Risk of trachomatous scarring and trichiasis in Gambians varies with SNP haplotypes at the interferon-gamma and interleukin-10 loci.
Natividad A., Wilson J., Koch O., Holland MJ., Rockett K., Faal N., Jallow O., Joof HM., Burton MJ., Alexander NDE., Kwiatkowski DP., Mabey DCW., Bailey RL.
Experimental evidence implicates interferon gamma (IFNgamma) in protection from and resolution of chlamydial infection. Conversely, interleukin 10 (IL10) is associated with susceptibility and persistence of infection and pathology.
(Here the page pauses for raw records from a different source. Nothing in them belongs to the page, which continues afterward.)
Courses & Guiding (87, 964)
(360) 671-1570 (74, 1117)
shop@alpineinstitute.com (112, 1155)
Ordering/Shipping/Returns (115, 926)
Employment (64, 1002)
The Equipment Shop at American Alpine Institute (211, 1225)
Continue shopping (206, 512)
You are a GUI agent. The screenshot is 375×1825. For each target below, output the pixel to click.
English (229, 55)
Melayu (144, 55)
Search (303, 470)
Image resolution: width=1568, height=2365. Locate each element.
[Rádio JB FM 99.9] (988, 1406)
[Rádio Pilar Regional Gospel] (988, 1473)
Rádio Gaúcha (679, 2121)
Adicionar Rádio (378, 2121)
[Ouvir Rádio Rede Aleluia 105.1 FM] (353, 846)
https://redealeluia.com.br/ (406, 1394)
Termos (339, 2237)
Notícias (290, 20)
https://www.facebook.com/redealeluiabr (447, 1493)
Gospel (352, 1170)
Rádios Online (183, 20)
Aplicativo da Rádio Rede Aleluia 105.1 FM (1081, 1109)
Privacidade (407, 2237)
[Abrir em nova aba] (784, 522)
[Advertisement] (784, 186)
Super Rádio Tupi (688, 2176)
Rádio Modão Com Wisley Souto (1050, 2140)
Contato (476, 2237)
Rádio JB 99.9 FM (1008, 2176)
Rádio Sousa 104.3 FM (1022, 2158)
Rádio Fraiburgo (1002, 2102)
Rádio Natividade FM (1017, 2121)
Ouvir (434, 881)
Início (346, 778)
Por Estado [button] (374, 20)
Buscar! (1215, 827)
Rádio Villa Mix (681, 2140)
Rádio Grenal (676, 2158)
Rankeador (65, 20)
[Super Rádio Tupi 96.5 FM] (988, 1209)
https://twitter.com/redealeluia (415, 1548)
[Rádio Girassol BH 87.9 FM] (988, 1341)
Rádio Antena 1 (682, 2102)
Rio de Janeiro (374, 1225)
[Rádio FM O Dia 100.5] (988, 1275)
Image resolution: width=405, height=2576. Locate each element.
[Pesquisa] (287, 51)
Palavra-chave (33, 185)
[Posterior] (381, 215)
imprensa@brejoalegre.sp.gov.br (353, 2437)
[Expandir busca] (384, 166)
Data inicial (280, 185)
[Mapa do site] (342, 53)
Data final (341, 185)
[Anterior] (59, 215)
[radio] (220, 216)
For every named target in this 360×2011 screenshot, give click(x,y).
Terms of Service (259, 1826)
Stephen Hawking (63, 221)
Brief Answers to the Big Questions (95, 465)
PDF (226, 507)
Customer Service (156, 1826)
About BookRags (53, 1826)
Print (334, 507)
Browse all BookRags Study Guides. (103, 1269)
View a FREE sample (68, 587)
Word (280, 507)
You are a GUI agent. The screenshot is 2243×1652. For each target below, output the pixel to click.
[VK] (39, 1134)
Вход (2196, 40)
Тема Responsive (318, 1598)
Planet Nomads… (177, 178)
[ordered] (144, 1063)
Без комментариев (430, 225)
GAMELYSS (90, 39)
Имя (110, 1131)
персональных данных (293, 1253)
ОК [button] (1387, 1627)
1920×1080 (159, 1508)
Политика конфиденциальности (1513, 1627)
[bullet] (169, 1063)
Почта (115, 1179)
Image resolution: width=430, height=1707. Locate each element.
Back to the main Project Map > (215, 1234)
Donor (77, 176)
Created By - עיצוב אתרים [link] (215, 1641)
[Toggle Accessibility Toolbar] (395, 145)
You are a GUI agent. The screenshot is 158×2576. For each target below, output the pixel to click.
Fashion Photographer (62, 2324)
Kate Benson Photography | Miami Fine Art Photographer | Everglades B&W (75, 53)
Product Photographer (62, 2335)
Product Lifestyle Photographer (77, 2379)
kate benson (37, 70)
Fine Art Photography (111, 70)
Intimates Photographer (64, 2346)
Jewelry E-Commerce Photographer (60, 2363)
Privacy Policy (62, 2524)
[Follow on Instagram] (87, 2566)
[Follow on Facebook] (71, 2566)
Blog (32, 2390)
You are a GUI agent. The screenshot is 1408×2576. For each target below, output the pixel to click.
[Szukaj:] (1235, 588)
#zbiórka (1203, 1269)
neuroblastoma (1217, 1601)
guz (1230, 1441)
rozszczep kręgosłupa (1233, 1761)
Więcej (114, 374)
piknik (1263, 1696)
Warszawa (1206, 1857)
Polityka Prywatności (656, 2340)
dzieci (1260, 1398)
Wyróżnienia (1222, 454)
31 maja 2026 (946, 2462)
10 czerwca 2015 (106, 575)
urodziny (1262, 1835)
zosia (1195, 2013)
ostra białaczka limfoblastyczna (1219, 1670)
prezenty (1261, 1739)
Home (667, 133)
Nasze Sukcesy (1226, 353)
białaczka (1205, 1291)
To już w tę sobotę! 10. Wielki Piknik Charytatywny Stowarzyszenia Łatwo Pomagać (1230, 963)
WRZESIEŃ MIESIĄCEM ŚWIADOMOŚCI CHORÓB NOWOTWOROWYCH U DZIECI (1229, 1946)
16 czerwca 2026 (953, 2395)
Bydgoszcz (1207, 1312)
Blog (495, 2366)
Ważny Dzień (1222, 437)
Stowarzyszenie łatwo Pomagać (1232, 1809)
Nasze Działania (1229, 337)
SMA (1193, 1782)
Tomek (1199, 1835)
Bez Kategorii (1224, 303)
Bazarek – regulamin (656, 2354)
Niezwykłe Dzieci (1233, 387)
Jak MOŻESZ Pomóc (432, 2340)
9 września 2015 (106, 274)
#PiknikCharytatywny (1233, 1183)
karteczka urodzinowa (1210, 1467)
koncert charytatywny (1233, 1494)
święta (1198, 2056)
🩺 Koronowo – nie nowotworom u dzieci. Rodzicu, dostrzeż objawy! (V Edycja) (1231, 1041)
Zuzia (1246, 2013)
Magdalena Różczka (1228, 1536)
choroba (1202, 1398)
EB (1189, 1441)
We studied genetic variation within the IL10 and IFNgamma loci in relation to the risk of developing severe complications of human ocular Chlamydia trachomatis infection. A total of 651 Gambian subjects with scarring trachoma, of whom 307 also had potentially blinding trichiasis and pair-matched controls with normal eyelids, were screened for associations between single-nucleotide polymorphisms (SNPs), SNP haplotypes and the risk of disease. MassEXTEND (Sequenom) and MALDI-TOF mass spectrometry were used for detection and analysis of SNPs and the programs PHASE and SNPHAP used to infer haplotypes from population genetic data. Multivariate conditional logistic regression analysis identified IL10 and IFNgamma SNP haplotypes associated with increased risk of both trachomatous scarring and trichiasis. SNPs in putative IFNgamma and IL10 regulatory regions lay within the disease-associated haplotypes. The IFNgamma +874A allele, previously linked to lower IFNgamma production, lies in the IFNgamma risk haplotype and was more common among cases than controls, but not significantly so. The promoter IL10-1082G allele, previously associated with high IL10 expression, is in both susceptibility and resistance haplotypes.